Records drawn from a dataset

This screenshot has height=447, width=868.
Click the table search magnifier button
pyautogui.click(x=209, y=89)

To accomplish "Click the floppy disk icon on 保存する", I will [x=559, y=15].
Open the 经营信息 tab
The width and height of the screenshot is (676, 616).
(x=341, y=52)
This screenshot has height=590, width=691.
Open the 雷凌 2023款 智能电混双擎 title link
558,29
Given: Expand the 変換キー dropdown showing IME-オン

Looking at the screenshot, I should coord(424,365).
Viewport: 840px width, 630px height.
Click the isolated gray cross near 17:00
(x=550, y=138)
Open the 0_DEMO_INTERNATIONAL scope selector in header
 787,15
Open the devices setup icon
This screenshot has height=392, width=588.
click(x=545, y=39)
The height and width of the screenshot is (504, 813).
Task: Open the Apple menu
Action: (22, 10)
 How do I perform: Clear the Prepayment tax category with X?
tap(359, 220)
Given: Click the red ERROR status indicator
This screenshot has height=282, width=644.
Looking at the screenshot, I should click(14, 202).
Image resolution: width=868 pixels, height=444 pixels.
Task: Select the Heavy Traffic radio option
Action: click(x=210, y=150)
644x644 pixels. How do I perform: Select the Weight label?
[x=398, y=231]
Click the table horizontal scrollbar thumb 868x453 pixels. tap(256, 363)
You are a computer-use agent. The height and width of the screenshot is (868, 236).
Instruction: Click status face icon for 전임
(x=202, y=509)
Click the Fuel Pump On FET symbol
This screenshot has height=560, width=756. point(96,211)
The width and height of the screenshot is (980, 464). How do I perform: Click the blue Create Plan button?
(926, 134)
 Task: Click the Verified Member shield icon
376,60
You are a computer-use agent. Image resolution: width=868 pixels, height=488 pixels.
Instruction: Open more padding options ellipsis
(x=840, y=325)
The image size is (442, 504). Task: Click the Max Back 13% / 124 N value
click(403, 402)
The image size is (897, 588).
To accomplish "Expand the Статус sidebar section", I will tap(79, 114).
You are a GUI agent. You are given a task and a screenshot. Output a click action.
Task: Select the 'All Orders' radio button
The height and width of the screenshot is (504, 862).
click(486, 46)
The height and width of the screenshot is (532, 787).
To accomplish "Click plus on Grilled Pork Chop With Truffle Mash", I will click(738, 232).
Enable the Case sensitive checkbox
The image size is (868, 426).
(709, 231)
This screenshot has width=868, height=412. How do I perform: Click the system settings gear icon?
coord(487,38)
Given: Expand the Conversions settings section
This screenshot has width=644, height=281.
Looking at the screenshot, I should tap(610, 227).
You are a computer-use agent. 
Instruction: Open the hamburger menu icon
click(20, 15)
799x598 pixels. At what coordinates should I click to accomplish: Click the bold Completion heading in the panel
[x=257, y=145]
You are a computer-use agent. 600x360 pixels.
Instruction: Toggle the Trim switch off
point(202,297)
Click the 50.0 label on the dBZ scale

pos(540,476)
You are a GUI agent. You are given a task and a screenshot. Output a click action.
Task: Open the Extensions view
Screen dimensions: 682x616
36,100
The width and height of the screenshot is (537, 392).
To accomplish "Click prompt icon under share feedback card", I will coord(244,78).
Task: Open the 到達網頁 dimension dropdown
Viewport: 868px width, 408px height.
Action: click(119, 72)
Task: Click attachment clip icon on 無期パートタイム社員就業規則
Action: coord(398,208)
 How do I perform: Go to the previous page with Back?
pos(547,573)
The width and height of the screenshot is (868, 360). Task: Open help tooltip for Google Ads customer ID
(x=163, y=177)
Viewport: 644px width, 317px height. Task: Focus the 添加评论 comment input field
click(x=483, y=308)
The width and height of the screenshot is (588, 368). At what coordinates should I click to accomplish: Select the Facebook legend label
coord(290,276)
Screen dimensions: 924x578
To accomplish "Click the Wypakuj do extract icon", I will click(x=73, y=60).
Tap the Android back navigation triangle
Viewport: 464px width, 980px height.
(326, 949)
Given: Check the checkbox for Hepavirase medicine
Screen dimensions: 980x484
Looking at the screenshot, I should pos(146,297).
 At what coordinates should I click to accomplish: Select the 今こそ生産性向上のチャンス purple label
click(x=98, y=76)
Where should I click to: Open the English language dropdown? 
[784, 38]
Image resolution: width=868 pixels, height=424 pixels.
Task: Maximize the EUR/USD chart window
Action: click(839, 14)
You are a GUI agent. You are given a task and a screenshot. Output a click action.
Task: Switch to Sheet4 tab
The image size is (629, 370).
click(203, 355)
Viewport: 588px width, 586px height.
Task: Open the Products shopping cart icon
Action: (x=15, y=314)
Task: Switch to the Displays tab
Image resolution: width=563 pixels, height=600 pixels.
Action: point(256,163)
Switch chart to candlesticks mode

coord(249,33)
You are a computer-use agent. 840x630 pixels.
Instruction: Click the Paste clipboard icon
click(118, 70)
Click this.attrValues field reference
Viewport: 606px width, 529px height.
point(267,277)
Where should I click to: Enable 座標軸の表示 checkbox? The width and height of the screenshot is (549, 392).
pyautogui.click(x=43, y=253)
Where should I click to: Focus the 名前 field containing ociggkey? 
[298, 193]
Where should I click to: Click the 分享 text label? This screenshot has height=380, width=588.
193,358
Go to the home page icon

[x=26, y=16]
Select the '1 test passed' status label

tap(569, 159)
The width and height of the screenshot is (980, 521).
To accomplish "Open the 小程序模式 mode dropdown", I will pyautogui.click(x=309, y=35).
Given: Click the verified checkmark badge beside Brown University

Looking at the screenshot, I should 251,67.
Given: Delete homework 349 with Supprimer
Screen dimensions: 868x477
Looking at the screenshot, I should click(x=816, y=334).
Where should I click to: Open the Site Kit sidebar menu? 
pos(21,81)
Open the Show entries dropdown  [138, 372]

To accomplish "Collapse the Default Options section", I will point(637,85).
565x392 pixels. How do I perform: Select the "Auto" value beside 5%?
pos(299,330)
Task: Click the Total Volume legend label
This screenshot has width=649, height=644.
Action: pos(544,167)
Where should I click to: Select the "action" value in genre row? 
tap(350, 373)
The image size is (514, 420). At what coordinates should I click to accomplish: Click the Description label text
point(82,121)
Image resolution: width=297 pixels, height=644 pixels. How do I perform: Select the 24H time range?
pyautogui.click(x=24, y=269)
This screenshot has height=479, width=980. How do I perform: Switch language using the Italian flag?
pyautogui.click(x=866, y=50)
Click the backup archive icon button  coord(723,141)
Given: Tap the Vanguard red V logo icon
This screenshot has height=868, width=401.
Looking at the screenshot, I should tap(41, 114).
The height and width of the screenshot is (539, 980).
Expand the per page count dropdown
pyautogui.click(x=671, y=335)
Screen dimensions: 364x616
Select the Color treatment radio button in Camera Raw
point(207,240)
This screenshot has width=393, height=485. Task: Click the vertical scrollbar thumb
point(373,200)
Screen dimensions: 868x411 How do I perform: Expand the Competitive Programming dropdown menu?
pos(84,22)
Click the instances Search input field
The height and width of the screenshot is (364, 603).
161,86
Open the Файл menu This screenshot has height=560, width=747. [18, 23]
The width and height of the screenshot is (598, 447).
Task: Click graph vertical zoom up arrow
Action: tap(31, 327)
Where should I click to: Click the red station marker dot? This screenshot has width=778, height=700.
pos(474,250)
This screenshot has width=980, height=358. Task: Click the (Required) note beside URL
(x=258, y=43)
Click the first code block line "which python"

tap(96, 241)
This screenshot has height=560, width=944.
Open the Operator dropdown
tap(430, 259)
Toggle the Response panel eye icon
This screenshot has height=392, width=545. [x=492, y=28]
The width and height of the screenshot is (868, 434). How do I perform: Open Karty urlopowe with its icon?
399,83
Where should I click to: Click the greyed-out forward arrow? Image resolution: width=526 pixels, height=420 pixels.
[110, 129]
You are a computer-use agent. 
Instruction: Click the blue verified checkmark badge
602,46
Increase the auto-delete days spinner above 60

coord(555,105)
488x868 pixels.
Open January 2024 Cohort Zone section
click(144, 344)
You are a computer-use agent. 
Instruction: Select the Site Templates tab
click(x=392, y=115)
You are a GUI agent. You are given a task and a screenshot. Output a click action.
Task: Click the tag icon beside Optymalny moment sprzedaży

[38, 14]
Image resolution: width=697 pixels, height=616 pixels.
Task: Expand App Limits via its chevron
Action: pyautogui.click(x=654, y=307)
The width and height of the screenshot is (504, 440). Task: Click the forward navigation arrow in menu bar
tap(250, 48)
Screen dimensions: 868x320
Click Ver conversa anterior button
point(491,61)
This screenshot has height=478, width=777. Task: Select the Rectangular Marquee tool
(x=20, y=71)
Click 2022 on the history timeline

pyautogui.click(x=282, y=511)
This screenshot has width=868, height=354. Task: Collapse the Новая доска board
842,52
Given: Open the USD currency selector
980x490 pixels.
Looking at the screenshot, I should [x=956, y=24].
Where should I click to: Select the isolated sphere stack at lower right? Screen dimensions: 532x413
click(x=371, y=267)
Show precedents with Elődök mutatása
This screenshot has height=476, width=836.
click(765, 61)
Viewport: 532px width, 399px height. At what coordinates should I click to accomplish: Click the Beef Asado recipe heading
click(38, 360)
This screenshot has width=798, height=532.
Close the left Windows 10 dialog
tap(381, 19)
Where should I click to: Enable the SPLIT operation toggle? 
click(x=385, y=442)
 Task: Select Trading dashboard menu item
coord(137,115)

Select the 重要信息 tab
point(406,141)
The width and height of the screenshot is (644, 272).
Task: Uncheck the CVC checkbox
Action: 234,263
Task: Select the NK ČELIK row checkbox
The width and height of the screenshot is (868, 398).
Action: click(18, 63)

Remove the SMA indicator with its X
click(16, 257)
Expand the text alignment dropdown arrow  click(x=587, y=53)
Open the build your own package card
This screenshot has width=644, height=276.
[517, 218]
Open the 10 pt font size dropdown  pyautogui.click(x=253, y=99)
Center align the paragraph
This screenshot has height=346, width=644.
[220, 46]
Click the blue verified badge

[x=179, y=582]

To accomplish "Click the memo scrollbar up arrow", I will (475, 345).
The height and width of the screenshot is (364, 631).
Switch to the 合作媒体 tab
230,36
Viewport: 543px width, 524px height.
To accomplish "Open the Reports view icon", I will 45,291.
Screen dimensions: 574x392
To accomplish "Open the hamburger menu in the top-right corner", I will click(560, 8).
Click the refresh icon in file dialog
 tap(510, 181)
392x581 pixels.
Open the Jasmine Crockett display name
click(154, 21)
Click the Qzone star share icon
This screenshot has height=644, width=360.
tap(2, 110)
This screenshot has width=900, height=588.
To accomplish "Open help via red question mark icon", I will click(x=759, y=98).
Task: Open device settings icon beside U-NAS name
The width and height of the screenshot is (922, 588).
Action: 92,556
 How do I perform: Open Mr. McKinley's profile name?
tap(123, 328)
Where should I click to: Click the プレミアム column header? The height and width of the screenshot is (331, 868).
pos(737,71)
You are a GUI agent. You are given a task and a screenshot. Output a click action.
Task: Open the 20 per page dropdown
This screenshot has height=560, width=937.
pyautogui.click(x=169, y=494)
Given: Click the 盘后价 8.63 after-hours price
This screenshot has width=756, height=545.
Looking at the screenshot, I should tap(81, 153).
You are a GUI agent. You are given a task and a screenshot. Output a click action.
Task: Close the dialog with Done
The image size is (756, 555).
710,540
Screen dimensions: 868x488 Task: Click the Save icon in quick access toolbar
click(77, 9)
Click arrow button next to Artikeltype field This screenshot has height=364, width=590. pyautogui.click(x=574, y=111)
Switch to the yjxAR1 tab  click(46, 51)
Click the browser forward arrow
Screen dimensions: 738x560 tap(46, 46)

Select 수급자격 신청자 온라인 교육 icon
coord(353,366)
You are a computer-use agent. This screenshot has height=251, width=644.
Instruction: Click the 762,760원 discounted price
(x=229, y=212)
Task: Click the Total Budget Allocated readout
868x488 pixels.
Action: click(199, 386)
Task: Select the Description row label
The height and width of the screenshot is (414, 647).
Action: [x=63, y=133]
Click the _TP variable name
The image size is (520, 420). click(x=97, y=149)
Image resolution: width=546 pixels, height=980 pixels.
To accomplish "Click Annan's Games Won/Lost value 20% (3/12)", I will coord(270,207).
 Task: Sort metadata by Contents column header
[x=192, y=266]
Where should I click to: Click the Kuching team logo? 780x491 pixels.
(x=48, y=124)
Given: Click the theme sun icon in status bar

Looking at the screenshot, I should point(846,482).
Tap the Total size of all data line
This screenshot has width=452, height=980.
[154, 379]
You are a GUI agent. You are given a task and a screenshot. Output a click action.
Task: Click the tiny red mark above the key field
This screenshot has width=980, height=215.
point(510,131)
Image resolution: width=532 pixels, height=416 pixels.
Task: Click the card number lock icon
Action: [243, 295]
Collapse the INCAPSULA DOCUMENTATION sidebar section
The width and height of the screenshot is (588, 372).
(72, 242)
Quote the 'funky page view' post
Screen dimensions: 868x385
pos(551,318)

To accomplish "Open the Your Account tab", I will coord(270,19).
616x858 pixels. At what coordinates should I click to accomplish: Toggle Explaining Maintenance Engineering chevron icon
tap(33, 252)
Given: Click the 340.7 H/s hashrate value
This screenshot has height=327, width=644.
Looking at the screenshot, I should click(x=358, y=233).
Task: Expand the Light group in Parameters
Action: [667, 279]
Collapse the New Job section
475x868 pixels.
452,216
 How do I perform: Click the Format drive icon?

◆ **Problem statement**: A single figure, please: the number of lines in the data that hold the string "computer".

◆ **Response box**: 8